» **What the exercise asks**: The answer must be an exact transcription of all the records below.

» **Dataset entries**:
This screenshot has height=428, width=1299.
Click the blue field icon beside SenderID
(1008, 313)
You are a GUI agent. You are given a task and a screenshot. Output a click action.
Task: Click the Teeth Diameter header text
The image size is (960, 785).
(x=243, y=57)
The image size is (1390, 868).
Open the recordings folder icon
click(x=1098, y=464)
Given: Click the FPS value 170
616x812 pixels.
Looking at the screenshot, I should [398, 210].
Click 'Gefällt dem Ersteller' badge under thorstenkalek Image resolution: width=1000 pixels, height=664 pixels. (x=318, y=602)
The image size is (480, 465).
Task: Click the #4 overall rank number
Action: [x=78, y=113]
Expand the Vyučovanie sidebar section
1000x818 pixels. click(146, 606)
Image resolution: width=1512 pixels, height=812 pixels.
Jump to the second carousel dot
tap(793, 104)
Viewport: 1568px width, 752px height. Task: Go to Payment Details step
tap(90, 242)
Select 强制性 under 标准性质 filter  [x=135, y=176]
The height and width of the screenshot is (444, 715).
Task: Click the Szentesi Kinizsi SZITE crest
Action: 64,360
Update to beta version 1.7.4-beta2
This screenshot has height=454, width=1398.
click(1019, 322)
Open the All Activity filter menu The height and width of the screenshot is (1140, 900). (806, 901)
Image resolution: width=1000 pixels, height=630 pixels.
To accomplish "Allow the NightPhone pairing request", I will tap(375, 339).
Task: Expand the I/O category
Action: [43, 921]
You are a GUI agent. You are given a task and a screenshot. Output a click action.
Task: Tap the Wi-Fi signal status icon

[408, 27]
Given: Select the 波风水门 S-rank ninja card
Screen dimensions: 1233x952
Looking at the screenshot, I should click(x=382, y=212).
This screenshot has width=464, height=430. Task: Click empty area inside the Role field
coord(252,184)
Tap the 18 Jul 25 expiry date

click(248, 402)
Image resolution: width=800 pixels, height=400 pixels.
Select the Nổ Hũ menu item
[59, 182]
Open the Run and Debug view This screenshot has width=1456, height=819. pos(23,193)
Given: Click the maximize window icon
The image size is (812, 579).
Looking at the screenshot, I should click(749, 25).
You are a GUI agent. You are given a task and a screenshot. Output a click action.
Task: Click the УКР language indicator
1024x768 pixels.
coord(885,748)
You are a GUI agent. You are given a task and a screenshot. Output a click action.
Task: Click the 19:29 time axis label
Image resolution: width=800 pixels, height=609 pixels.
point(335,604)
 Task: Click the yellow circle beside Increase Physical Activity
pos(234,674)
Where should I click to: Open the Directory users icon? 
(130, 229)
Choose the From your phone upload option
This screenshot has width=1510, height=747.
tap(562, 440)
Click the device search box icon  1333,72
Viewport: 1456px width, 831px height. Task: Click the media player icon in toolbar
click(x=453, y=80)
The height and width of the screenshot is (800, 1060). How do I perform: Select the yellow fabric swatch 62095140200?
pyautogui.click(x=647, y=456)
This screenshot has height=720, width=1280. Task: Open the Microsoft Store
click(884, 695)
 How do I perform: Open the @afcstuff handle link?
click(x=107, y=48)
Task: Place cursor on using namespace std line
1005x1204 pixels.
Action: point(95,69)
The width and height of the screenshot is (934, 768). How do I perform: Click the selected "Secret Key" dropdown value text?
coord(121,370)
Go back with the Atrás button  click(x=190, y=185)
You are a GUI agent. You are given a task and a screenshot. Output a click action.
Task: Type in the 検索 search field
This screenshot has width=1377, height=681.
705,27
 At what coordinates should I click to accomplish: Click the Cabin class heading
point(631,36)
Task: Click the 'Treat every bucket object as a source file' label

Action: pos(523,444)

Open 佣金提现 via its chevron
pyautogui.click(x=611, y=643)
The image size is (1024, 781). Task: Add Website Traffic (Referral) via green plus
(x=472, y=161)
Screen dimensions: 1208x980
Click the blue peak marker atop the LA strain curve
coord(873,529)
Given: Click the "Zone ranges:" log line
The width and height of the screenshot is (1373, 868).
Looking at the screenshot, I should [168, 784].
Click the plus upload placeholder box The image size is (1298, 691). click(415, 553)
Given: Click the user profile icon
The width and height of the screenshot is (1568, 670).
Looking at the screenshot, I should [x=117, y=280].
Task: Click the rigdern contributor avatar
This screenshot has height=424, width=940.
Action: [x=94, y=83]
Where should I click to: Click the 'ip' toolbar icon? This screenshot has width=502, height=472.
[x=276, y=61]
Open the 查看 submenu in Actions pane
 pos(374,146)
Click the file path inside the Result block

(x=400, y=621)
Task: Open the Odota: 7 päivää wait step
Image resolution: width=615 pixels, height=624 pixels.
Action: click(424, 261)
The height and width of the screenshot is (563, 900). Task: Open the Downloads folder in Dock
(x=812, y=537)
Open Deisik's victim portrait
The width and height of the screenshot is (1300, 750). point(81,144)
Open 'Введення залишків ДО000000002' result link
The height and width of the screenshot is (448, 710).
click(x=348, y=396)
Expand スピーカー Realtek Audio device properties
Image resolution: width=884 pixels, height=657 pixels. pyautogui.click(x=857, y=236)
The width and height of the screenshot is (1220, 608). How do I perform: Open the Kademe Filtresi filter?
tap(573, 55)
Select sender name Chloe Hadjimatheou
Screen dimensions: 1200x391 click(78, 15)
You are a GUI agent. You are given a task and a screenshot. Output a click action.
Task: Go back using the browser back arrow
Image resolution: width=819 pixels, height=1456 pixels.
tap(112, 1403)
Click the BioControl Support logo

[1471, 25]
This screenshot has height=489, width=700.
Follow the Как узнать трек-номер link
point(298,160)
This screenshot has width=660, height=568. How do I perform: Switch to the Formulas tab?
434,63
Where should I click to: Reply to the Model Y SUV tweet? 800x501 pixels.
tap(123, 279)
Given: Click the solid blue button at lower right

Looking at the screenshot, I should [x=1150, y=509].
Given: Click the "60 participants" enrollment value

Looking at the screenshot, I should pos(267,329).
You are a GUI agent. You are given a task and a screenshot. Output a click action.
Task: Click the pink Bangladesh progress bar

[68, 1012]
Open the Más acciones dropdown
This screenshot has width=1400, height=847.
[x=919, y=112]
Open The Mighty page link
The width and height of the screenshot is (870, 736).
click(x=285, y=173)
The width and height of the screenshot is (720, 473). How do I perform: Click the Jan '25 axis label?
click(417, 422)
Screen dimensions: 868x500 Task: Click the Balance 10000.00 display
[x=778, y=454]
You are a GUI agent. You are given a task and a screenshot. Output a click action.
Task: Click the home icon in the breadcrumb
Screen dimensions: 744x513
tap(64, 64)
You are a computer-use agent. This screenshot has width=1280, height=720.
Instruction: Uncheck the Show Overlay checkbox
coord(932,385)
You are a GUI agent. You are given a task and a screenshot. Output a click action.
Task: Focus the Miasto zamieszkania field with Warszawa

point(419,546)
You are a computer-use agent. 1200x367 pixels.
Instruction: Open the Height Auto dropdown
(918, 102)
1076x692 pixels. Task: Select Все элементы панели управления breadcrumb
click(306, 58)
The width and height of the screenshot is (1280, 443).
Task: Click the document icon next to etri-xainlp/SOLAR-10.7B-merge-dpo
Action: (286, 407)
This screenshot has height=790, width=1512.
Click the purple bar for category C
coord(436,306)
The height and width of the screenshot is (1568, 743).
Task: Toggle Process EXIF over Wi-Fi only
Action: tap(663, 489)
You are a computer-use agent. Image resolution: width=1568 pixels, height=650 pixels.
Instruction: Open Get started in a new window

» **The completed task**:
This screenshot has height=428, width=1299.
Click the blue field icon beside SenderID
(1008, 313)
You are a GUI agent. You are given a task and a screenshot. Output a click action.
Task: Click the Teeth Diameter header text
The image size is (960, 785).
(x=243, y=57)
The image size is (1390, 868).
Open the recordings folder icon
click(x=1098, y=464)
Given: Click the FPS value 170
616x812 pixels.
Looking at the screenshot, I should [398, 210].
Click 'Gefällt dem Ersteller' badge under thorstenkalek Image resolution: width=1000 pixels, height=664 pixels. (x=318, y=602)
The image size is (480, 465).
Task: Click the #4 overall rank number
Action: [x=78, y=113]
Expand the Vyučovanie sidebar section
1000x818 pixels. click(146, 606)
Image resolution: width=1512 pixels, height=812 pixels.
Jump to the second carousel dot
tap(793, 104)
Viewport: 1568px width, 752px height. Task: Go to Payment Details step
tap(90, 242)
Select 强制性 under 标准性质 filter  [x=135, y=176]
The height and width of the screenshot is (444, 715).
Task: Click the Szentesi Kinizsi SZITE crest
Action: 64,360
Update to beta version 1.7.4-beta2
This screenshot has height=454, width=1398.
click(1019, 322)
Open the All Activity filter menu The height and width of the screenshot is (1140, 900). (806, 901)
Image resolution: width=1000 pixels, height=630 pixels.
To accomplish "Allow the NightPhone pairing request", I will tap(375, 339).
Task: Expand the I/O category
Action: [43, 921]
You are a GUI agent. You are given a task and a screenshot. Output a click action.
Task: Tap the Wi-Fi signal status icon

[408, 27]
Given: Select the 波风水门 S-rank ninja card
Screen dimensions: 1233x952
Looking at the screenshot, I should click(x=382, y=212).
This screenshot has width=464, height=430. Task: Click empty area inside the Role field
coord(252,184)
Tap the 18 Jul 25 expiry date

click(248, 402)
Image resolution: width=800 pixels, height=400 pixels.
Select the Nổ Hũ menu item
[59, 182]
Open the Run and Debug view This screenshot has width=1456, height=819. pos(23,193)
Given: Click the maximize window icon
The image size is (812, 579).
Looking at the screenshot, I should click(749, 25).
You are a GUI agent. You are given a task and a screenshot. Output a click action.
Task: Click the УКР language indicator
1024x768 pixels.
coord(885,748)
You are a GUI agent. You are given a task and a screenshot. Output a click action.
Task: Click the 19:29 time axis label
Image resolution: width=800 pixels, height=609 pixels.
point(335,604)
 Task: Click the yellow circle beside Increase Physical Activity
pos(234,674)
Where should I click to: Open the Directory users icon? 
(130, 229)
Choose the From your phone upload option
This screenshot has width=1510, height=747.
tap(562, 440)
Click the device search box icon  1333,72
Viewport: 1456px width, 831px height. Task: Click the media player icon in toolbar
click(x=453, y=80)
The height and width of the screenshot is (800, 1060). How do I perform: Select the yellow fabric swatch 62095140200?
pyautogui.click(x=647, y=456)
This screenshot has height=720, width=1280. Task: Open the Microsoft Store
click(884, 695)
 How do I perform: Open the @afcstuff handle link?
click(x=107, y=48)
Task: Place cursor on using namespace std line
1005x1204 pixels.
Action: point(95,69)
The width and height of the screenshot is (934, 768). How do I perform: Click the selected "Secret Key" dropdown value text?
coord(121,370)
Go back with the Atrás button  click(x=190, y=185)
You are a GUI agent. You are given a task and a screenshot. Output a click action.
Task: Type in the 検索 search field
This screenshot has width=1377, height=681.
705,27
 At what coordinates should I click to accomplish: Click the Cabin class heading
point(631,36)
Task: Click the 'Treat every bucket object as a source file' label

Action: pos(523,444)

Open 佣金提现 via its chevron
pyautogui.click(x=611, y=643)
The image size is (1024, 781). Task: Add Website Traffic (Referral) via green plus
(x=472, y=161)
Screen dimensions: 1208x980
Click the blue peak marker atop the LA strain curve
coord(873,529)
Given: Click the "Zone ranges:" log line
The width and height of the screenshot is (1373, 868).
Looking at the screenshot, I should [168, 784].
Click the plus upload placeholder box The image size is (1298, 691). click(415, 553)
Given: Click the user profile icon
The width and height of the screenshot is (1568, 670).
Looking at the screenshot, I should [x=117, y=280].
Task: Click the rigdern contributor avatar
This screenshot has height=424, width=940.
Action: [x=94, y=83]
Where should I click to: Click the 'ip' toolbar icon? This screenshot has width=502, height=472.
[x=276, y=61]
Open the 查看 submenu in Actions pane
 pos(374,146)
Click the file path inside the Result block

(x=400, y=621)
Task: Open the Odota: 7 päivää wait step
Image resolution: width=615 pixels, height=624 pixels.
Action: click(424, 261)
The height and width of the screenshot is (563, 900). Task: Open the Downloads folder in Dock
(x=812, y=537)
Open Deisik's victim portrait
The width and height of the screenshot is (1300, 750). point(81,144)
Open 'Введення залишків ДО000000002' result link
The height and width of the screenshot is (448, 710).
click(x=348, y=396)
Expand スピーカー Realtek Audio device properties
Image resolution: width=884 pixels, height=657 pixels. pyautogui.click(x=857, y=236)
The width and height of the screenshot is (1220, 608). How do I perform: Open the Kademe Filtresi filter?
tap(573, 55)
Select sender name Chloe Hadjimatheou
Screen dimensions: 1200x391 click(78, 15)
You are a GUI agent. You are given a task and a screenshot. Output a click action.
Task: Go back using the browser back arrow
Image resolution: width=819 pixels, height=1456 pixels.
tap(112, 1403)
Click the BioControl Support logo

[1471, 25]
This screenshot has height=489, width=700.
Follow the Как узнать трек-номер link
point(298,160)
This screenshot has width=660, height=568. How do I perform: Switch to the Formulas tab?
434,63
Where should I click to: Reply to the Model Y SUV tweet? 800x501 pixels.
tap(123, 279)
Given: Click the solid blue button at lower right

Looking at the screenshot, I should [x=1150, y=509].
Given: Click the "60 participants" enrollment value

Looking at the screenshot, I should pos(267,329).
You are a GUI agent. You are given a task and a screenshot. Output a click action.
Task: Click the pink Bangladesh progress bar

[68, 1012]
Open the Más acciones dropdown
This screenshot has width=1400, height=847.
[x=919, y=112]
Open The Mighty page link
The width and height of the screenshot is (870, 736).
click(x=285, y=173)
The width and height of the screenshot is (720, 473). How do I perform: Click the Jan '25 axis label?
click(417, 422)
Screen dimensions: 868x500 Task: Click the Balance 10000.00 display
[x=778, y=454]
You are a GUI agent. You are given a task and a screenshot. Output a click action.
Task: Click the home icon in the breadcrumb
Screen dimensions: 744x513
tap(64, 64)
You are a computer-use agent. This screenshot has width=1280, height=720.
Instruction: Uncheck the Show Overlay checkbox
coord(932,385)
You are a GUI agent. You are given a task and a screenshot. Output a click action.
Task: Focus the Miasto zamieszkania field with Warszawa

point(419,546)
You are a computer-use agent. 1200x367 pixels.
Instruction: Open the Height Auto dropdown
(918, 102)
1076x692 pixels. Task: Select Все элементы панели управления breadcrumb
click(306, 58)
The width and height of the screenshot is (1280, 443).
Task: Click the document icon next to etri-xainlp/SOLAR-10.7B-merge-dpo
Action: (286, 407)
This screenshot has height=790, width=1512.
Click the purple bar for category C
coord(436,306)
The height and width of the screenshot is (1568, 743).
Task: Toggle Process EXIF over Wi-Fi only
Action: tap(663, 489)
You are a computer-use agent. Image resolution: width=1568 pixels, height=650 pixels.
Instruction: Open Get started in a new window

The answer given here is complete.